Some woman in an influencer hat appeared on my TV screen to talk about how much “Landslide” meant to her. She went into this explanation on how she spent all of her career moving around with her band, doing everything dependent on what they wanted to do, and how this show is her breaking away from that. She then sang this beautiful rendition of “Landslide” and it broke me. I had been numbed in my depression for weeks and weeks and weeks and some chick from Team Miley singing a song I’ve known my entire life is what broke me.
I sobbed. SOBBED. I got that hungry feeling in my stomach I usually only get on my last day of visits home where you miss something so much it starts to make your stomach turn. I associate it with homesickness – like I know this moment is so good but tomorrow I’ll have to say goodbye to everyone. It’s my absolute least favorite feeling in the world. And I got it that night because everything that was hurting was just articulated and I felt naked and exposed. And now that I understood what was wrong, I couldn’t just throw it back into some compartmentalized box and pretend it’s not there.
Well I’ve been afraid of changing cause I’ve built my life around you. Well, time makes you bolder, children get older & I’m getting older too.
I’ve built my life around you.
That’s what I had been doing. I built a life that was leaning so hard on other people that the second something shifts & I’m left alone with my raw self, I have no fucking idea who I am.
My comedy was never me. It was never without a strong dependence on someone else. When forced to create something authentic, I could stylize the shit out of something, I could write jokes and make it funny, I could direct it, package it, make it so damn interesting and consumable that I didn’t even get nervous about whether or not audiences would eat it up because I knew they would. But that was never without constant affirmation. From my director, from my writing partner, from close friends who went to everything. I never wrote something alone & then turned around to present it. I didn’t do stand-up. I found people who were aligned with me and ran with them. That wasn’t necessarily a bad thing – I consider myself so damn lucky to have both my writing partner & director, and to this day they are two of the most important people in my life – but I was unable to do my own thing. While we could create literal magic as a trio, I couldn’t do anything alone. They could — both of them constantly churned out supplemental, solo, stuff. But I never did. I didn’t know what the fuck my voice was without depending on someone else.

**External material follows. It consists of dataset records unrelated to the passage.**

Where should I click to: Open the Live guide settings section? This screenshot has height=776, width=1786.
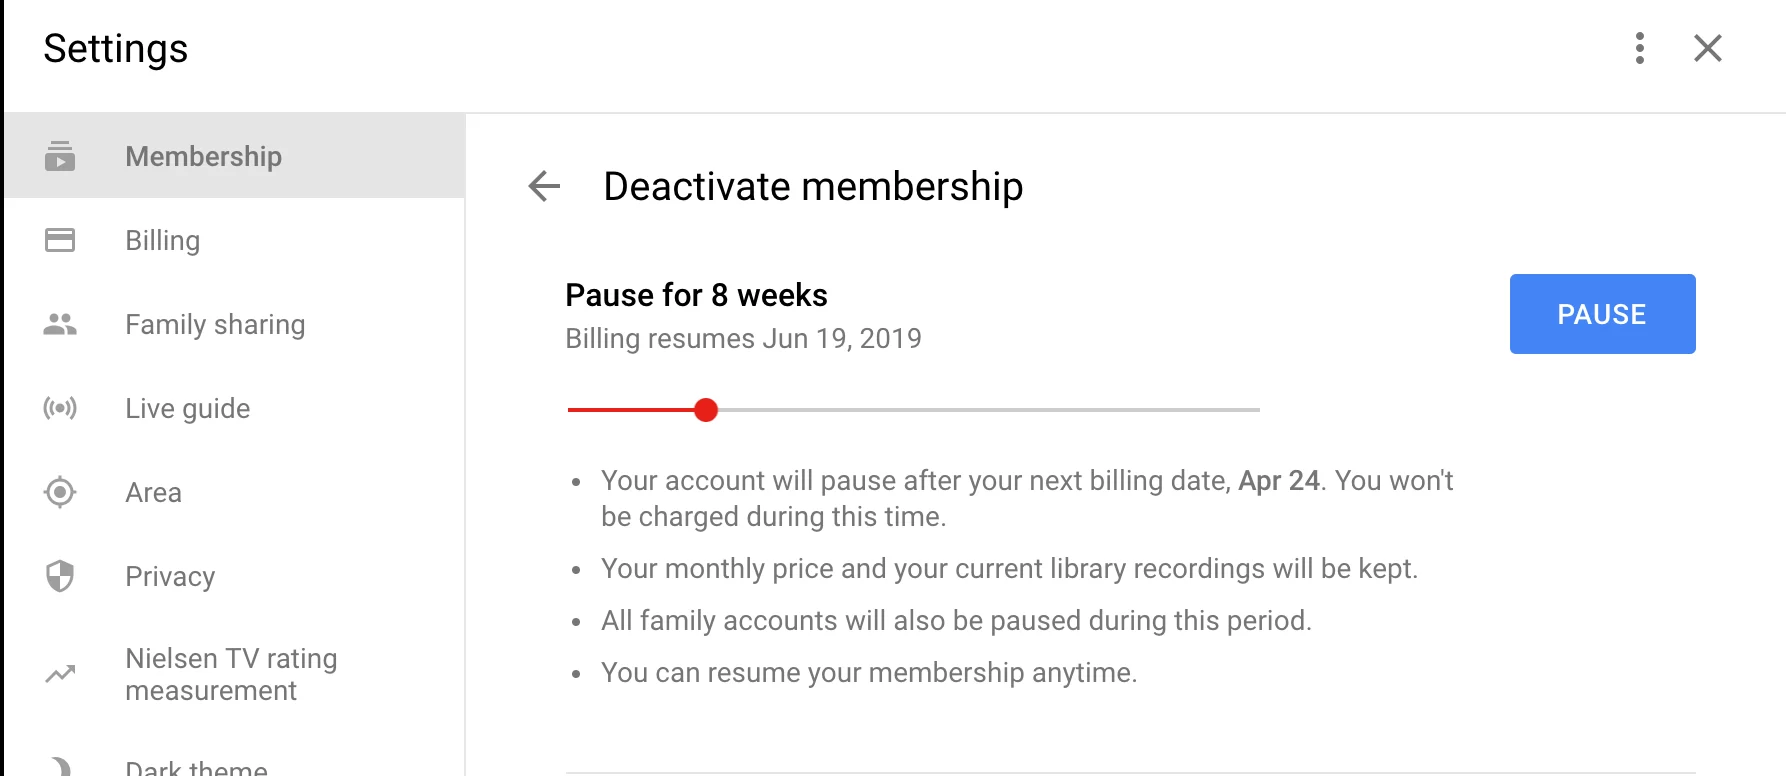point(187,407)
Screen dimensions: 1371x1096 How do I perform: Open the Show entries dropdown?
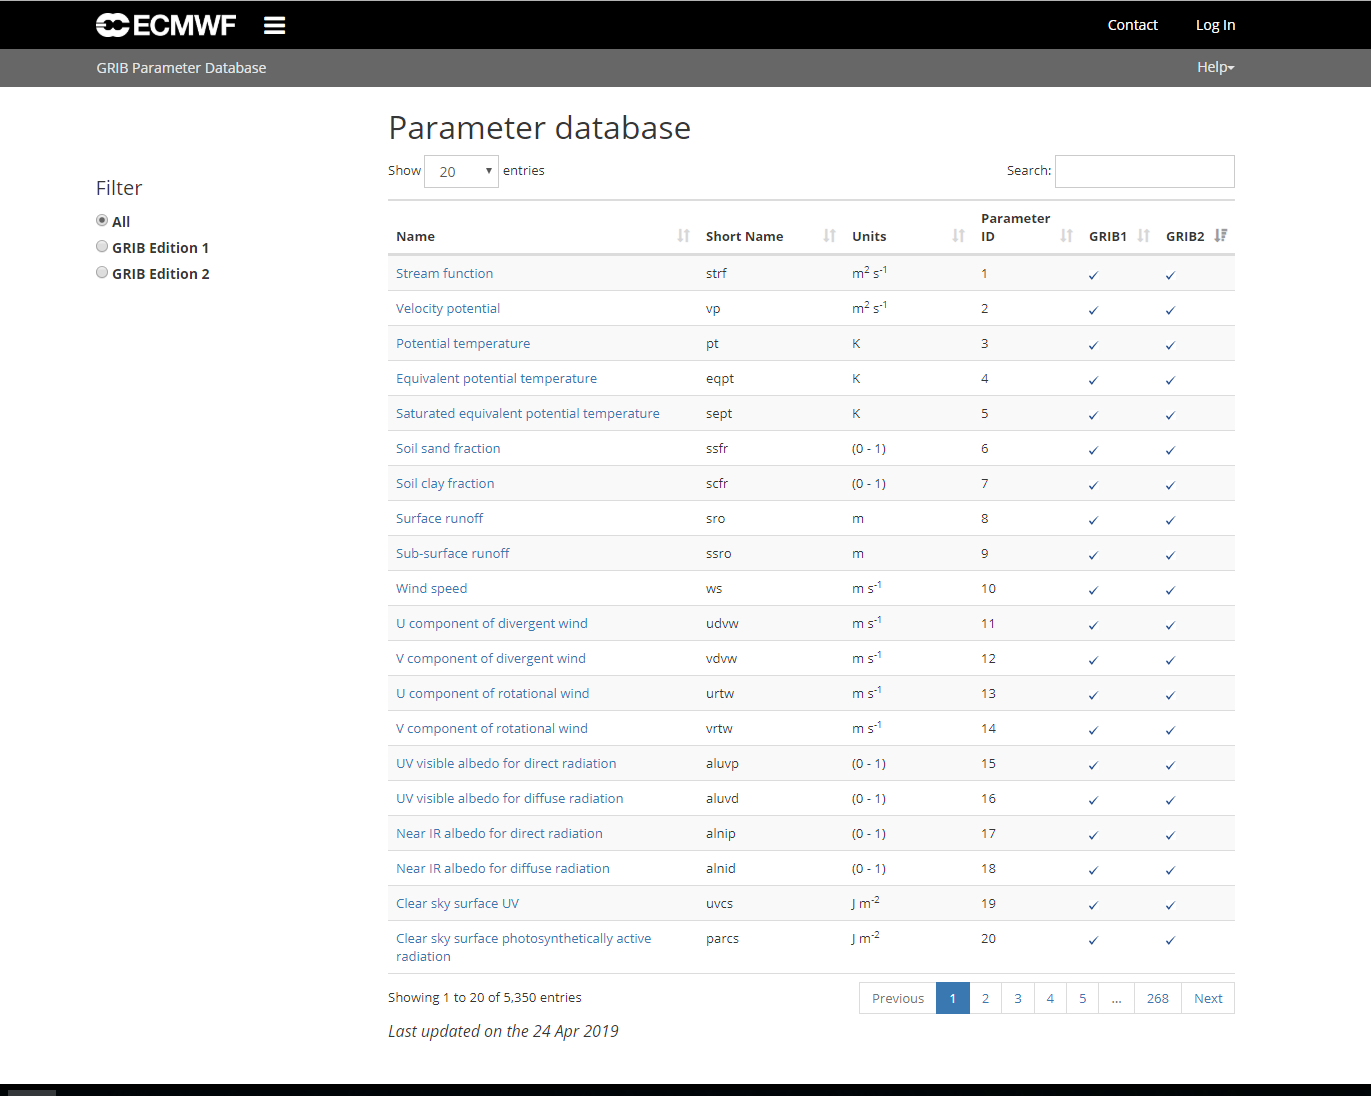(461, 171)
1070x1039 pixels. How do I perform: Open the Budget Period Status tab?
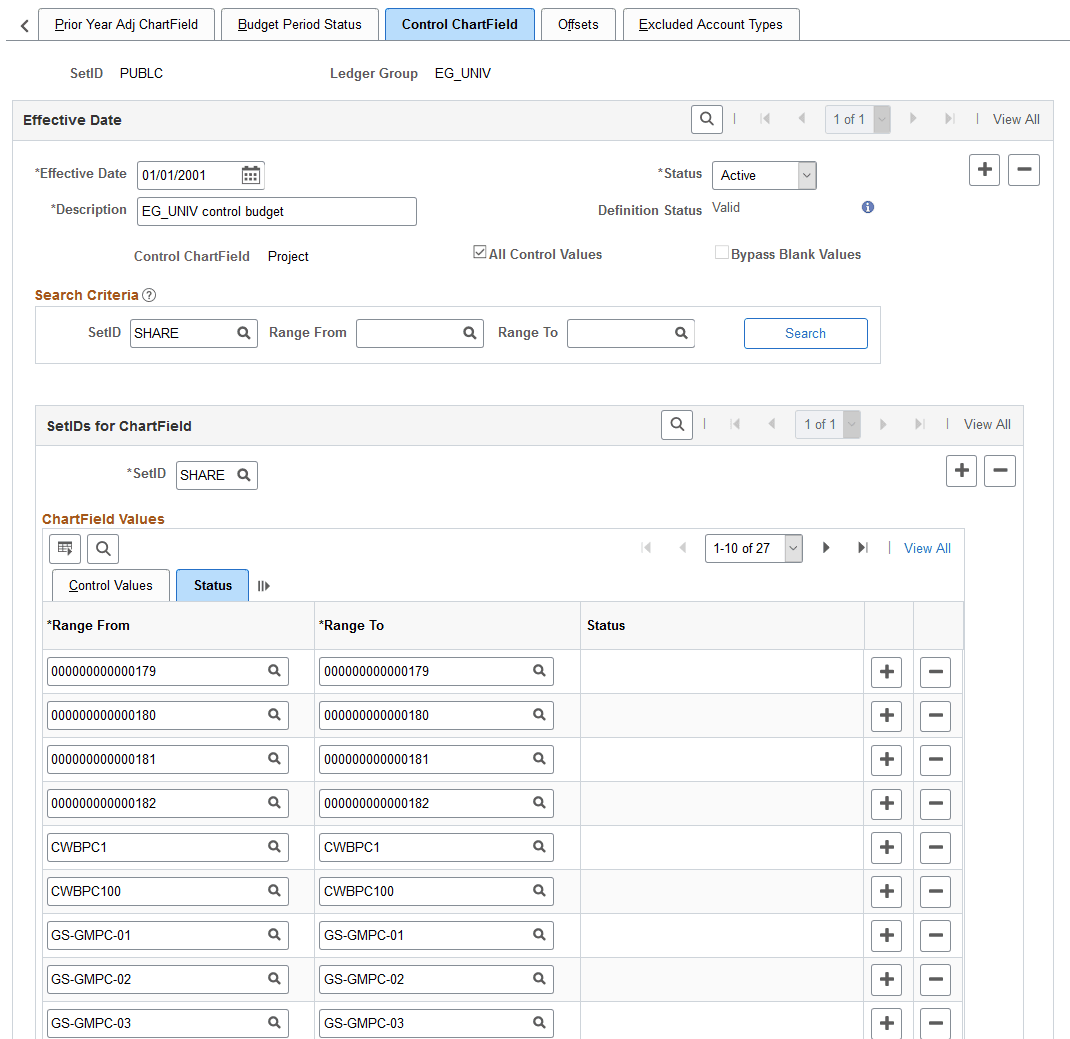tap(299, 23)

The root of that, I found, was an extreme lack of self-worth. I did not think I was good enough or worthy enough of being heard. I thought the best part of my voice was how it sang in harmony with my writing partner’s. I thought I was boring and basic alone. I didn’t think the things I had to say were worth paying for. Everyone struggles with self-worth issues, but mine were crippling enough to lead me in the direction of creating absolutely nothing in fear of losing the reputation I built with my partner because of my own solo stuff.
When I broke my knee, and my ability to work with them vanished & both (rightfully and with my full support) moved on without me, I didn’t know how to be creative anymore. Everything for the past few years was so heavily dependent on following their cues that I had no idea how to move forward alone. So I just stopped. And I distanced myself from that world more and more and more because all it did was remind me of how much I missed it and how much one wrong step I made during rehearsal took that from me.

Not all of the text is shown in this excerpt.